The importance of objectivity (#1014)

Objectivity defined; "Judgment based on observable phenomena and uninfluenced by emotions or personal prejudices.-wordnetweb.princeton.edu/perl/webwn. Not easily done since most of us see through the lens of our own concepts of right or wrong. Yet it is absolutely necessary for us to see the world through no filters of established thought/emotion or illogical prejudice. The thing is what it is regardless of what we apply to it as a definition. Objectivity gives us the clearest, truest informational starting point. We have what we have before us and the next observable step we take is to understand all the different realities it presents. We are all scientists since we have most if not all of our five senses and the ability to apply reasonable analysis toward a conclusion. We will not always have a definite conclusion but we should be able to move our understanding forward enough to know how to perceive what we are trying to understand. What happens instead is that the thing we are observing has connotations to us through pre-conceived notions or dogma.

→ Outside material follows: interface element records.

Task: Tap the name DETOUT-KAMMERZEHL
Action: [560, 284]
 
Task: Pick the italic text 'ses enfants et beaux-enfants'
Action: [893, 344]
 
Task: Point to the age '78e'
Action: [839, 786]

We stop short of objectivity and instead subjectively apply a category to the thing we have observed. Instead of treating the thing with innocence we have already pre-established a consequence. Most today who do not practice objectivity as a foundational principle have already shrunk their view of the world in order to have some illusory control over it. It is amazing that the appearance of being uncertain is seen as a detriment when in my mind the uncertainty should be seen as a value of being in a state of needing closer scrutiny. The arrogance that masks the subjective model is thin and only used by those who have fear as a genesis.